··· Exercise text
BEIRUT (Press TV) – More than a dozen people have sustained injuries as clashes broke out between Lebanese security forces and protesters in the capital Beirut and two major cities against deteriorating economic and living conditions.
The clashes on Saturday came as the national currency plunged to a new record low on the black market against the United States dollar.
Dozens of angry Lebanese took to the streets of the northern coastal city of Tripoli to denounce the Lebanese pound depreciation and “difficult living conditions”, the official National News Agency (NNA) reported.
Some protesters managed to break through the gates of a branch of the central bank and enter the courtyard, the report added. Army forces, however, managed to prevent them from reaching the building.
Demonstrators also set fire to the entrance of a government office, AFP news agency reported.
Others were seen trying to break into the homes of two lawmakers, but were stopped by security forces.
Arabic-language Lebanon 24 news website reported that while army troops were fortifying their positions in Tripoli, several unknown individuals threw a grenade at government forces stationed in front of al-Tal police station in the city.
The grenade reportedly wounded a Lebanese officer and a member of the General Security Directorate.
Five Lebanese soldiers and a member of the Lebanese Internal Security Forces were also injured in Tripoli riots.
······
■ Assignment:
Please extend the news report on the clashes in Lebanon, picking up after its final sentence.
··· The data
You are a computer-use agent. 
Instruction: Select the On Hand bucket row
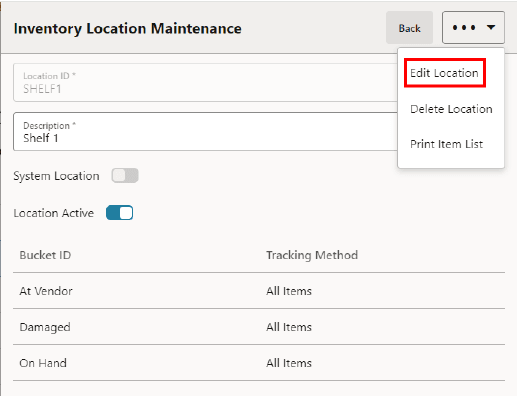259,363
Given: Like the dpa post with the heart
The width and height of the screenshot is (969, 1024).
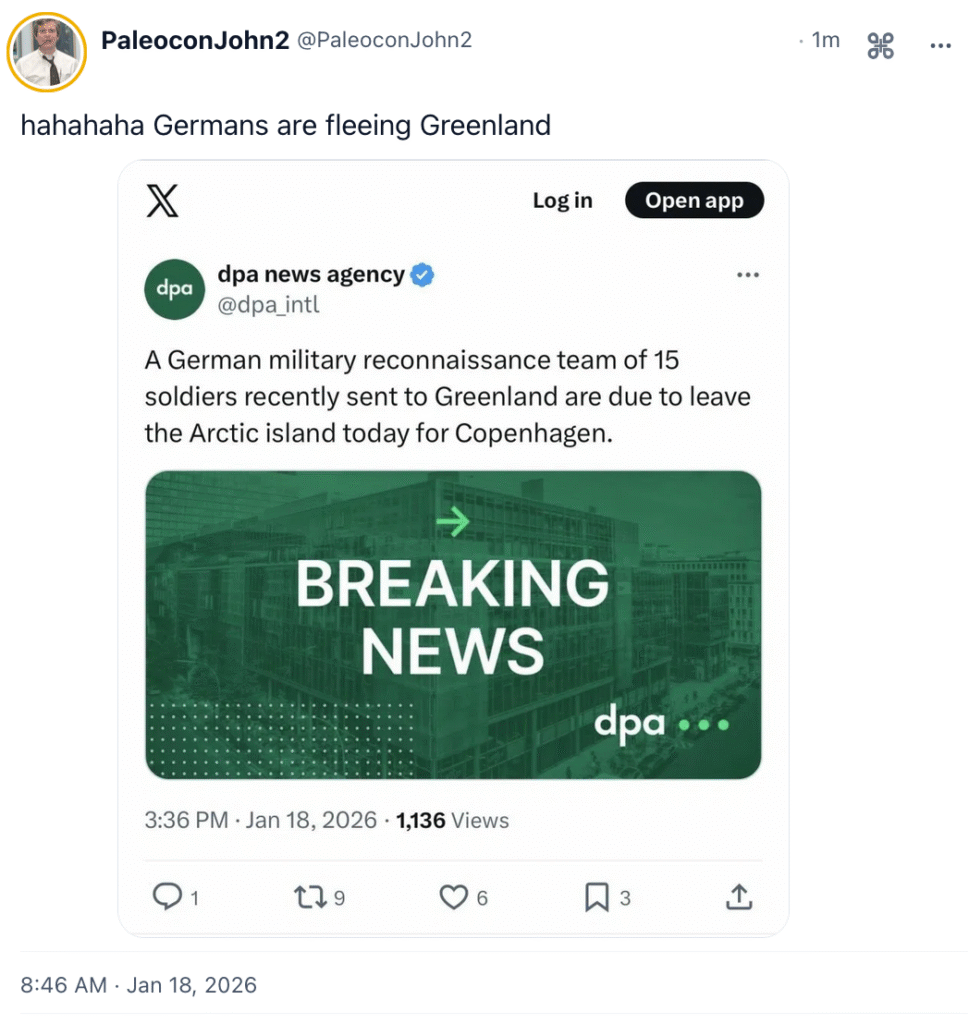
······
■ Task answer:
The casualties were not limited to Lebanese intelligence and security forces. Five protesters were also injured in the clashes, some of whom were taken to hospital to receive medical treatment.
Elsewhere in the southern city of Sidon, protesters tried to storm another branch of the central bank but were pushed back by security forces.
The crisis is mostly linked to the sanctions that the United States and its allies have imposed on Lebanon as well as foreign intervention in the Arab nation’s domestic affairs.
Sanctions have become the U.S.’ weapon of choice to combat its rivals and Lebanon is on the front line of the growing financial war waged by the U.S.
Over 250 of Washington’s sanction targets are in Lebanon or related to the country. This number has been growing quickly, all while U.S. sanctions continue to snowball in neighboring Syria and the region.
Compounding the woes, Saudi Arabia has imposed its own sanctions, including banning its citizens from traveling to Lebanon where Riyadh-backed elements have been jockeying for position.